Alun Ffred Jones: I have one question in relation to a comment you made earlier about train operators saying that they cannot get carriages that can carry bikes. There are new trains in Ireland, and there is certainly room for some bikes on those trains—they are long-distance trains. On the continent, in some countries, certainly, there is room for a dozen or more bikes on trains. So, what is the difficulty in getting such carriages in Britain? Is it just a matter of not being used to it, and so there is not the demand?

 

[243]       Mr Waters: That is a chicken-and-egg situation, in part. It is very difficult to generate demand when you are limited to having two bikes per train at the guard’s discretion, which is the current position. The train companies will simply say that, when they bought their trains, they were not required to be designed to carry bikes. The old carriages on the InterCity 125 still have a guard’s van that you can put bikes on, but most trains do not. I take your point that it is not beyond the wit of man to come up with a franchising system that requires train companies to have carriages that can take bikes, and that is certainly true on the continent. There are other ways around it. It is about interchange at stations—making it easy and safe to leave a bike at the station so that you can take the second leg of the journey by train, which is something that I often do. There is also the provision of hire bikes—the Netherlands, for example, has made huge investments in what are effectively multi-storey car parks for bikes at train stations, and in a very easy-to-use bike hire system that you can use your train ticket to access. We have not made any significant efforts in that direction. There was a small scheme set up in Cardiff with sustainable travel centre funding, but it was almost set up to fail, really—it was set up to become self-financing after two years, the company that ran it made no serious efforts to expand it, and, because of the way that the sustainable travel centres were set up, there was no ongoing funding for it. We seem to have given up on it just when it was beginning to catch on in Cardiff. So, bike hire schemes that are easy to use and that can use integrated ticketing at stations are a short-term way in which we can address what we need to address in the longer term through franchising and the way that the infrastructure and carriages are designed.

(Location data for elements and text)
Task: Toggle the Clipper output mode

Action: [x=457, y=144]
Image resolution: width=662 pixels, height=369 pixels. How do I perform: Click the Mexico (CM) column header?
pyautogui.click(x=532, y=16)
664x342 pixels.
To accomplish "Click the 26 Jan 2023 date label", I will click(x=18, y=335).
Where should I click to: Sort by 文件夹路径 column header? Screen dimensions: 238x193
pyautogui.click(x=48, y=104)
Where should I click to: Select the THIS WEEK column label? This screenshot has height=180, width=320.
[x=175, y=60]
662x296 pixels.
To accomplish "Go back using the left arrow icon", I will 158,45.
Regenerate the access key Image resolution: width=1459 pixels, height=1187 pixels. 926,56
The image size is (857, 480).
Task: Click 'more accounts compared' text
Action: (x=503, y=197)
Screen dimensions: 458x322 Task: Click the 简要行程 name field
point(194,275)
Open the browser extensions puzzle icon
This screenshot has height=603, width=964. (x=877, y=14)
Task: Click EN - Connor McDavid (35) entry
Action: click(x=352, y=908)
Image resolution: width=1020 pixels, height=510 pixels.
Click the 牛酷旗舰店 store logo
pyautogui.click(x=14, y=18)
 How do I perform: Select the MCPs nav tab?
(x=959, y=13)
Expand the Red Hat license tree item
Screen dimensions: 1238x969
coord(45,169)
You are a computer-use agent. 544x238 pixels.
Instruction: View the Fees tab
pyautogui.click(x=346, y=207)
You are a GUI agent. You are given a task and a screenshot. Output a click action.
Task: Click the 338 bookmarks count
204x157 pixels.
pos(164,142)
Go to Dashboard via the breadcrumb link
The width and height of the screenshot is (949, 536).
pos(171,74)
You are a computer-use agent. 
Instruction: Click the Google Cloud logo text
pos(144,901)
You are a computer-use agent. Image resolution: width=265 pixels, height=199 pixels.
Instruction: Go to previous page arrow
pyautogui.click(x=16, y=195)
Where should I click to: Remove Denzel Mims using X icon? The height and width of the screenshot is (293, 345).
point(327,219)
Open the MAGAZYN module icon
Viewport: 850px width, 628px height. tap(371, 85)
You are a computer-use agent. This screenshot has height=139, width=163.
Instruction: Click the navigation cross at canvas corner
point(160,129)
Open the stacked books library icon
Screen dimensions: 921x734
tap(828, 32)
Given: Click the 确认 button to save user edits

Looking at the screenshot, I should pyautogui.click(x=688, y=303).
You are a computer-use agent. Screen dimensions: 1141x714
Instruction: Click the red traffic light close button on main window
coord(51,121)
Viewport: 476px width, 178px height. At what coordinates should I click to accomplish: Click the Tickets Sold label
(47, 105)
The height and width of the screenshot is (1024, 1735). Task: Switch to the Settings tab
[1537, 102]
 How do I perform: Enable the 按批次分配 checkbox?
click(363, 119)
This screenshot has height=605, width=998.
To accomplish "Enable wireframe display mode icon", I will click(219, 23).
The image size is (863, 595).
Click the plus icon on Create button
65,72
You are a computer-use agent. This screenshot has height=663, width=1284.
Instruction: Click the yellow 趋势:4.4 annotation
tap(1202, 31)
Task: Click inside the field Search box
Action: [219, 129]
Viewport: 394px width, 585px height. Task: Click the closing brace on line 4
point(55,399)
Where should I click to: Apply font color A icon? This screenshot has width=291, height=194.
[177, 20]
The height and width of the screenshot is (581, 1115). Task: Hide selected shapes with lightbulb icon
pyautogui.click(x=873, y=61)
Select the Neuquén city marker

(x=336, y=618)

What you will do =>
• a. In the rows, replace "access key" with "security key", starting with the line containing "Regenerate the access" and going on through the line containing "point(194,275)". Give back only those lines, with everything else unchanged.
• b. Continue the committee exchange on carrying bikes on trains, beginning after its final sentence.

Results of the tasks =>
• a.
Regenerate the security key Image resolution: width=1459 pixels, height=1187 pixels. 926,56
The image size is (857, 480).
Task: Click 'more accounts compared' text
Action: (x=503, y=197)
Screen dimensions: 458x322 Task: Click the 简要行程 name field
point(194,275)

• b.
 

 

[244]       David Rees: Lee, once again your passion for the subject is coming through in your responses. You will be pleased to hear that I asked the Minister yesterday to ensure that the integration of transport services is something that will be looked at when looking at education services. So, transport will, hopefully, be included in that.

 

 

[245]       Moving on to the issue of planning policy in particular, ‘Planning Policy Wales’ actually says that local authorities should promote public transport as a means

 

 

[246]       ‘to achieve environmental objectives, to assist in relieving congestion, and to encourage social inclusion’.

 

 

[247]       Is this being seen on the ground?

 

 

[248]       Mr Williams: Our experience is that public transport and integrated transport are often considered very late in the development process, both for residential and commercial developments. Active travel—walking and cycling—is usually not considered at all. It is much too late, once you have built an out-of-town shopping centre or a housing development on the edge of a bypass, to consider those in a proper way. We often have complaints from public transport operators that the first time they are consulted is when the houses are built and somebody wants them to build a bus stop. It takes, on average, two to three years to provide a new bus service from start to finish, and it is far too late once the houses have been built to do anything more than simply provide another bus stop. We have worked with developers in a number of places in England on new housing developments, doing such things as making sure that new developments are permeable by walking and cycling, and making sure that when people move in—which offers a key opportunity to influence people’s travel behaviour, because they are making changes anyway—they get the information about the services that are available, and that that is planned into the development. It needs to be considered at a really early stage when things are being planned, in terms of their location, and how they will be accessible, and where people are likely to work. If that is done, the evidence from elsewhere in Europe suggests that that can be really effective in influencing people’s travel behaviour.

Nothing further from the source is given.